Russian 214 Accutron


----------



## mach 0.0013137 (Jan 10, 2005)

Interesting watch Paul, I hope you manage to find one someday it would make a great addition to your collection


----------



## Silver Hawk (Dec 2, 2003)

Just emailed the Seller to see if I could have a copy of his photos for my website and he say "Yes, no problem"...thanks Igor!

So here they are the main ones:


----------



## seiko6139 (Aug 25, 2003)

I did read, some years ago, that the Russians had copied the 214 but I've never seen one before. I like the PNP transistor symbol on the dial







.

Obtaining one, would make a nice addition to your collection.


----------



## rhaythorne (Jan 12, 2004)

Silver Hawk:



> Just emailed the Seller to see if I could have a copy of his photos for my website and he say "Yes, no problem"...thanks Igor!


Well, he can't really say no considering that the pic of the 214 is mine!


----------



## Silver Hawk (Dec 2, 2003)

rhaythorne said:


> Silver Hawk:
> 
> 
> 
> ...


Really Rich?







Where did he pinch that from then? Photo Gallery?


----------



## rhaythorne (Jan 12, 2004)

Yep, really.

Probably taken from here:

http://www.h-spot.net/watches/accutron_214.jpg, or from this forum somewhere.
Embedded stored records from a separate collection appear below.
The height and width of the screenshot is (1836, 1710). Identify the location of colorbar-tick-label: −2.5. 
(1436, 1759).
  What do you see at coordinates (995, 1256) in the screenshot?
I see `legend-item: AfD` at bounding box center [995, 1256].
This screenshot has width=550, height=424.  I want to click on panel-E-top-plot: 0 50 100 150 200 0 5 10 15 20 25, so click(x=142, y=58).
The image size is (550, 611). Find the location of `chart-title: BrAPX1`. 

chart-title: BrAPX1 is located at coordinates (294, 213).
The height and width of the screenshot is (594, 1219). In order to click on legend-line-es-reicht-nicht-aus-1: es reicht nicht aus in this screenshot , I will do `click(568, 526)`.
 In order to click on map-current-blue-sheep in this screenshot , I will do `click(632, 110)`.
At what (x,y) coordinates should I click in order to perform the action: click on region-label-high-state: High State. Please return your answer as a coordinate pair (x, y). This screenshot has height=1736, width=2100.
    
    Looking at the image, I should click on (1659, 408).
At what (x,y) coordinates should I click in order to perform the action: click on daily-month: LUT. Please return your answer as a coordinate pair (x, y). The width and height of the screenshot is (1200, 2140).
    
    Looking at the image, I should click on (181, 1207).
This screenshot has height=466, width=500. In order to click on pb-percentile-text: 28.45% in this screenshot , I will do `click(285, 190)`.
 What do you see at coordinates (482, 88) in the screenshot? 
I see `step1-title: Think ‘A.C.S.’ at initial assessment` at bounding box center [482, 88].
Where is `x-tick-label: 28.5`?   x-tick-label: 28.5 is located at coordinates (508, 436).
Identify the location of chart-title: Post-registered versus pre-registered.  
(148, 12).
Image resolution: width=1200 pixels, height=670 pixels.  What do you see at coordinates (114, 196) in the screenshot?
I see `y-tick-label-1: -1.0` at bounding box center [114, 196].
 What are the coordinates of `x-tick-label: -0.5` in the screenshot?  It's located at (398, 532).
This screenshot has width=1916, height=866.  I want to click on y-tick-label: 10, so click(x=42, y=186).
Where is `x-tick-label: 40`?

I don't mind at all, although it's nice when people (like you for example) at least take the trouble to ask. It's only when they don't even bother to host the picture themselves but link straight to me and leech my bandwidth that I get peed off. That and claiming that the watch is theirs, of course. But that doesn't apply here.

In this case I just thought it was funny that he mentions the Russians maybe stealing the design and intellectual property theft and the very next thing on his sale page is a picture of my 214 pinched off the net


----------